Unfortunately, the visitor center was our final destination - without a 4WD vehicle, we couldn't make the trip to the summit.  Still, after sunset, the visitor center set out about 10 high-powered telescopes, and the visitors could look into the heavens.  I saw 50+ stars in the Pleaides, and I saw Jupiter AND four moons.  Wow!  It was cold, so S and I took off after a while to head back to Hilo for some supper. We stopped in a little sushi joint called Ocean Sushi, which is completely unpretentious (no liquor license even!) and excellent.  We had a weird roll that featured pickled plum and fermented soybean - yum!

On the way back to the cottage, S and I wondered if the big plume we had been seeing at Volcano National Park in the Kilauea Caldera glowed at night.
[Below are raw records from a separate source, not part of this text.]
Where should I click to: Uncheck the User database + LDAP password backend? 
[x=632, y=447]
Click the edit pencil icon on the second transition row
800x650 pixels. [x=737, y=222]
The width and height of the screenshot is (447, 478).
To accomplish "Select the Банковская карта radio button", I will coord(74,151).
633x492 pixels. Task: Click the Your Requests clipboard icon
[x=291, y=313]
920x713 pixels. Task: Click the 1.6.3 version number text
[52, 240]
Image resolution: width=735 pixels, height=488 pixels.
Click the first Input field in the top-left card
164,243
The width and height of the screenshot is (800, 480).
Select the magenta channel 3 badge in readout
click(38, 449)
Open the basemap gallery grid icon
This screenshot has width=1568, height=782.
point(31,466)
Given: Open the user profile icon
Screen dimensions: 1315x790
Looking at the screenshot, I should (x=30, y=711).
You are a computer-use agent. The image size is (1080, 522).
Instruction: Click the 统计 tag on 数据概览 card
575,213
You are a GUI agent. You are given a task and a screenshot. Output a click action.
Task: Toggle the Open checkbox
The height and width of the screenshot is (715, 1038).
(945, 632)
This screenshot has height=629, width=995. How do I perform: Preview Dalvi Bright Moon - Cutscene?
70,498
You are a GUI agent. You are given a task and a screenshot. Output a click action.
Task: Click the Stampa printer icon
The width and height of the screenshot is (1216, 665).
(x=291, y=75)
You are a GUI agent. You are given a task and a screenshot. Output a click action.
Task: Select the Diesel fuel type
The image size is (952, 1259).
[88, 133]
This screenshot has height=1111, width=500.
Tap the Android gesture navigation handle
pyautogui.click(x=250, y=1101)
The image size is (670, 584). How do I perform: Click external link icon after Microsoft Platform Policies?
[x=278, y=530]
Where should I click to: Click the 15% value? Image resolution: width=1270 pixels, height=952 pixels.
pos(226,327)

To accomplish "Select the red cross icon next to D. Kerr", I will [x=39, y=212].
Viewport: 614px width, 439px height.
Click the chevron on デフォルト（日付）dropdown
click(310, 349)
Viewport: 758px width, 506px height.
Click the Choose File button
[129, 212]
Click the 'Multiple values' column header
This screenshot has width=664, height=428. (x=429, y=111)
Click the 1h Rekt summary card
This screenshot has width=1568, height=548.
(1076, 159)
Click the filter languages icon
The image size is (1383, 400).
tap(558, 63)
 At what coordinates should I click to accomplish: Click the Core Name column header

We decided to duck into the park to check it out. Sure enough, it glows like a campfire!  Remember, this fire is about 1/4 mile wide:

Now, home, to pack.  We have one more day tomorrow on the island, and then we take a red-eye home.  

03 January 2013

Tuesday: Lava old and new; Wednesday: Hilo and waterfalls

TUESDAY was a big day. After falling asleep Monday night (new years eve) well before midnight, I got up and took a nice run through the neighborhood here in Volcano Village, passing by farms and ranches on my way. S and I got started by visiting Thurston Lava Tube, a tunnel formed by lava cooling from inside itself. The tube is fairly horizontal about 15 in diameter, so you can walk right through it!

Then, we backtracked to the Visitor Center and took a few short hikes up and around the main part of the park. We hiked through a field with steam vents, and another with sulfur vents:

And after we went through the Jaggar Museum (focused on volcanic activity and Hawaiian activity in particular), we got a better look at the churning lava pit in the center of Kiluaea Caldera:

Then, it was off to the city of Hilo on the east coast for lunch and a sojourn.  We had some time to kill, so we took the long way down the coast from Hilo, stopping at a few swimming holes to check them out (note: walking around a swimming hole, fully clothed, carrying a camera makes you look and feel like a creep).  Ultimately, our target was a trailhead that would lead us to some hot lava. We got to the trailhead about an hour before dark to start the 2.5 mile trek across the lava fields. Along the way, we saw this drain shape that had formed about 30 years ago:

The 2.5 mile trek took about 90 minutes, and by the time we arrived, the sky was dark. The lava glowed orange. The air around it was warm (as was the rock in some places). We could hear it popping and sizzling. We had managed to maneuver ourselves very close to the coast, so we could see the lava cascading off of the cliff, hundreds of feet into the sea.  It was beautiful.  Just, wow.

After the lava show, we hiked the 2.5 miles back to the car, aided by flashlights and the stars to find our way. The wind had picked up, and there were few lights on the ground to guide us. Thankfully, S could read the stars.  Back to the car, then to Hilo for a light dinner.

WEDNESDAY started with an early rise to get some field recording done. Unfortunately, between the wind and the choppers buzzing in the park, the rain forest beds I was hoping to get weren't quite so pristine.  They'll require some editing.  

After I got back to the cottage, S and I took off for Hilo. We had a diner breakfast, tooled around the Hilo Farmer's Market, and hit the road up the coast.  We hit a few waterfalls (this one took six composited photographs to make into one image):

Then, we found a beautiful botanical gardens where we killed two hours photographing anything that would fit in the frame:

Up the coast some more stops for snacks (a smoothie to go with the coconut buns and apple bananas we bought in Hilo) and more coast.  Laupahoehoe Beach Park is on the grounds of an old school. In 1946, the island was hit by a tsunami, and 21 students and teachers from the school lost their lives.  The  surf is beautiful, but it's severe.

We watched the day turn to dusk at Laupahoehoe, so it wasn't long before we turned around and headed home to Volcano for the night.  We stopped in Hilo for a light dinner.  Tonight, we'll sleep good.